Gearing up for Leopard

If you are a web designer/developer type, and you use the mac as your dev platform of choice, and you are planning on upgrading to Leopard when it drops later today, knowing a couple of things before-hand will be helpful. Namely your shiny new OS now sports Apache 2.2.x and and PHP 5.2.x. This is a huge change.

The Lowdown

Prior to this release the 10.x series shipped with Apache 1.3.x and PHP 4.x. While both of these versions are venerable, hard working bits o’code they are kinda crufty. The Apache Software Foundation has moved into security update, and critical bug fix only mode for the 1.3.x series of the web server and as we all know the PHP project as announced end of life for PHP 4. Its a good time to move on.

The main focus of this little entry will be Apache, since the changes here are the ones that will cause you the most pain as you get started. Most of your PHP 4 code should work fine with PHP 5.

Changes around the house

The first big change with Apache 2.2, is where your conf file is to be found. Back in the 1.3 days you could simply pop open your trusty terminal and do a:

cd /etc/httpd/ and then sudo pico httpd.conf to make changes to your apache configuration. Fortunately or unfortunately, however you choose to look at it, Apple has gone with a more standard location for the apache files with Leopard. To find your conf now, you need to look in /etc/apache2/.

If you were to load this dir in your terminal, you would see something like this:

drwxr-xr-x  13 root wheel   442 May 28  1976 extra
-rw-r--r--   1 root wheel 17576 Sep  3 14:01 httpd.conf
-rw-r--r--   1 root wheel 12958 Jul 15 04:23 magic
-rw-r--r--   1 root wheel 15350 Jul 15 04:23 mime.types
drwxr-xr-x   4 root wheel   136 May 28  1976 original
drwxr-xr-x   4 root wheel   136 May 28  1976 other
drwxr-xr-x   2 root wheel    68 May 28  1976 users

You will see there are some new directories, namely other and extra, as well as our old friend httpd.conf.

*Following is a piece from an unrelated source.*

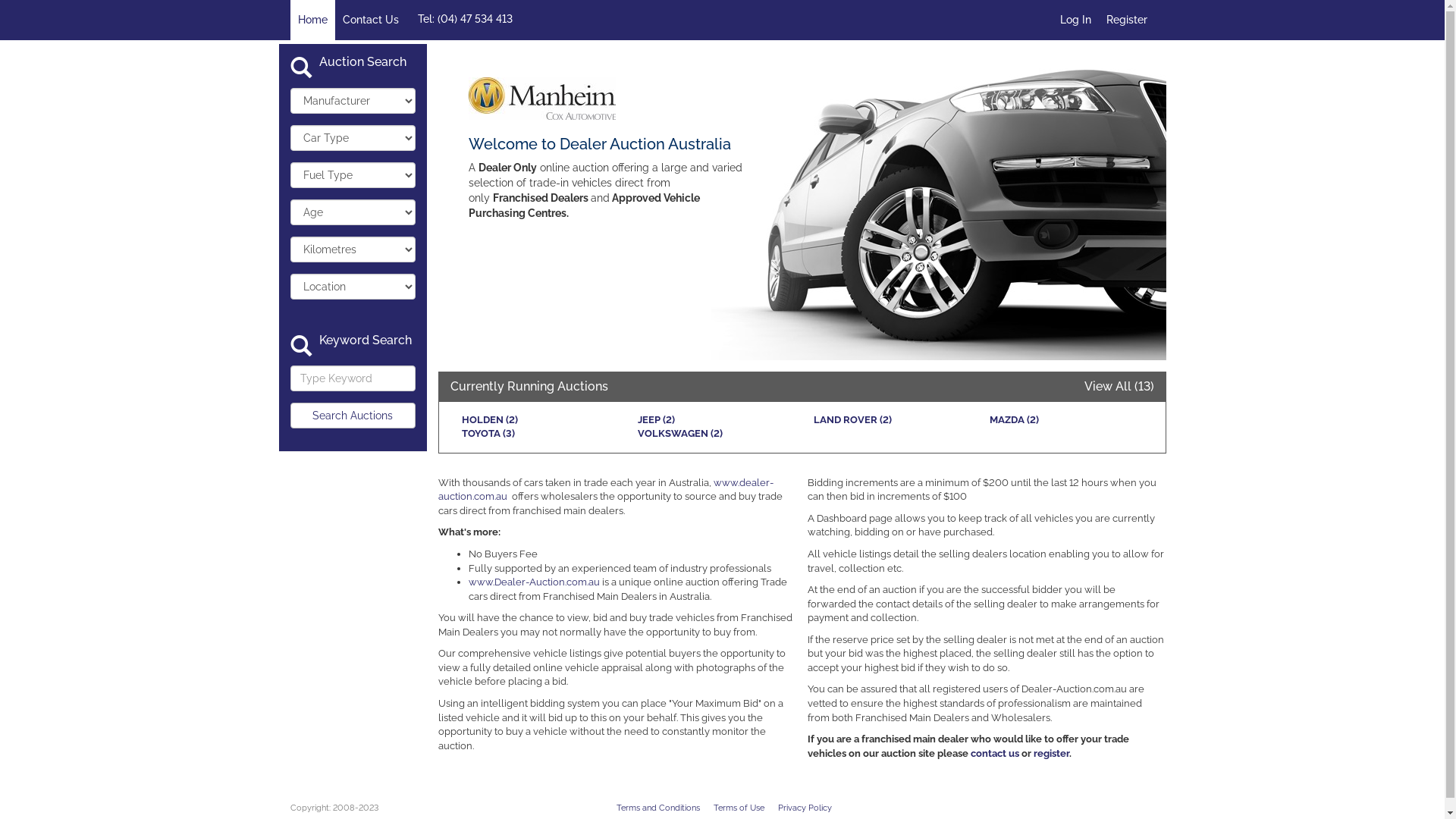 Image resolution: width=1456 pixels, height=819 pixels. Describe the element at coordinates (351, 415) in the screenshot. I see `'Search Auctions'` at that location.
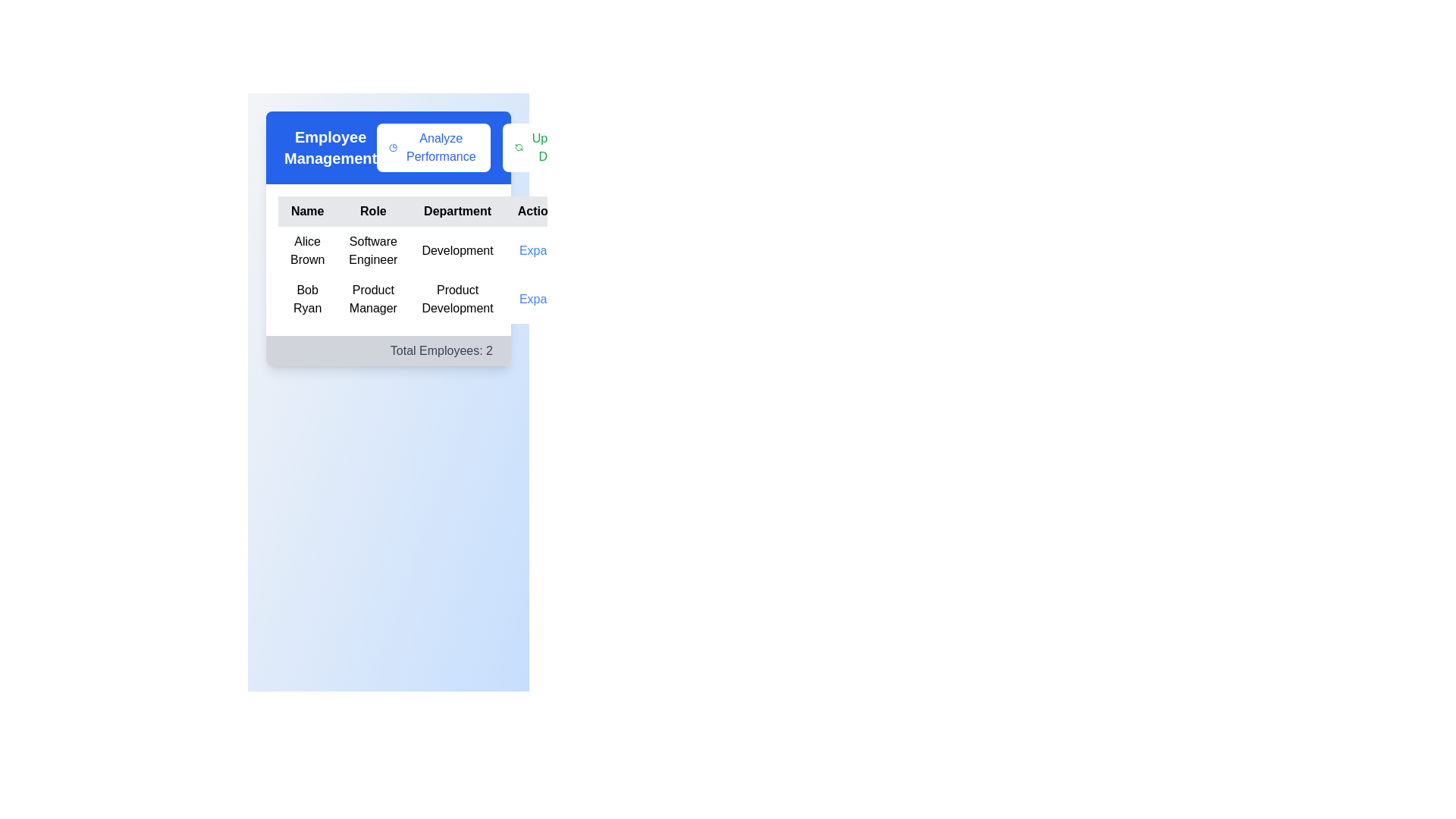 The height and width of the screenshot is (819, 1456). Describe the element at coordinates (425, 211) in the screenshot. I see `the gray header row of the table containing the labels 'Name', 'Role', 'Department', and 'Actions'` at that location.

If we open up httpd.conf in the terminal, the first thing you should notice is that it is significantly shorter. In the 2.0 line the ASF decided to modularize the conf file, moving out the settings that are infrequently edited, if ever. The main conf file now holds only the things you really want to see. Things like max clients, server tokens etc.

The other big change in the conf is how Apache handles the loading of modules. In 1.3 there were two directives, LoadModule and AddModule. Both were required to successfully add a module, like PHP or Perl, to your environment. In 2.0 and on there is now simply LoadModule. Uncomment/add the module you want to enable, save your conf and restart apache. Much simpler.

Those new directories

The most important of the two new dirs is extra. Here you will find the rest of the stuff that used to be in the main conf file. If you pop back into your httpd.conf file and scroll to the bottom (control + v in pico) you will see the various support files being included, or not as the case may be… something like this:

# Language settings
Include /private/etc/apache2/extra/httpd-languages.conf

This file contains all the settings necessary to serve content in different languages via apache. Pretty straightforward. Check out the other files in there, you might find something interesting.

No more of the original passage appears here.